• [Data to process]
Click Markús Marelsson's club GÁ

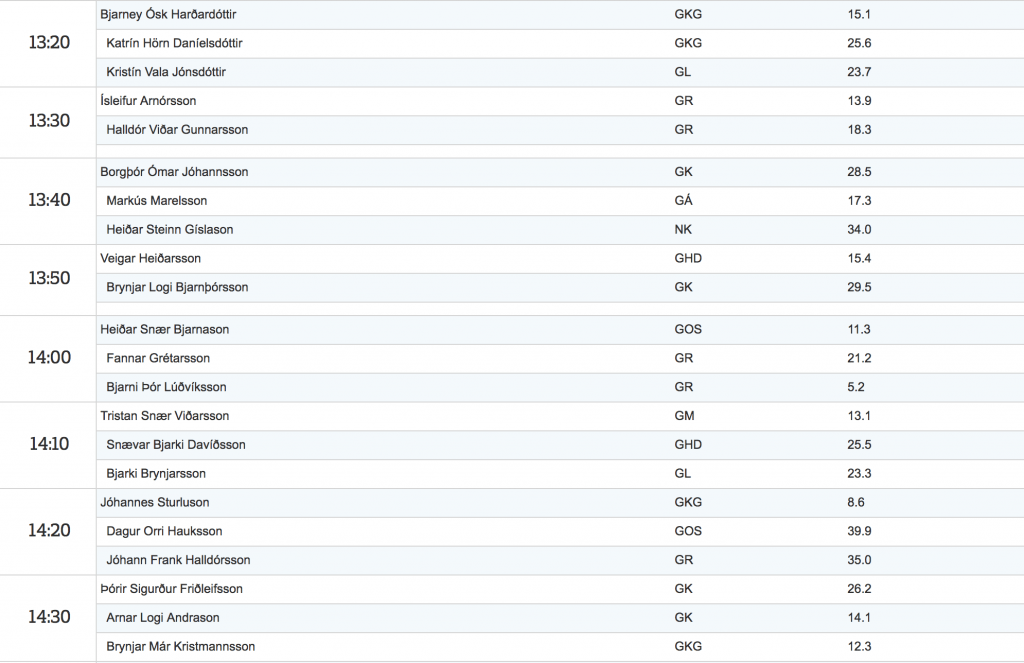[x=683, y=201]
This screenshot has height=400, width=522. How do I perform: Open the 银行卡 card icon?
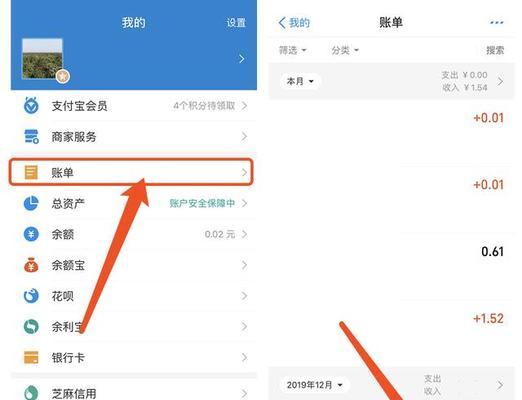[x=31, y=357]
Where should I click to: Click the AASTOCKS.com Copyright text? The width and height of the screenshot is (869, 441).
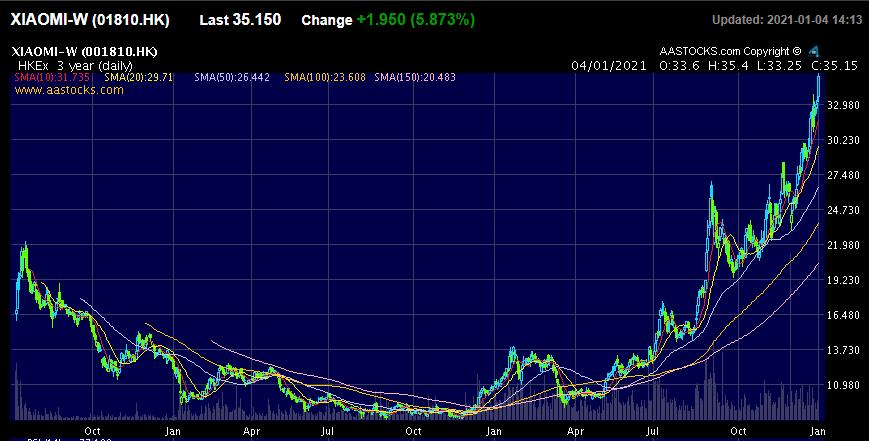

• [Work instructions] Set down, exactly as written, each line from the one that contains "This screenshot has" to the last line of the records, but none of the pictures.

• [Task output]
This screenshot has height=400, width=522. How do I perform: Open the 银行卡 card icon?
[x=31, y=357]
Where should I click to: Click the AASTOCKS.com Copyright text? The width and height of the screenshot is (869, 441).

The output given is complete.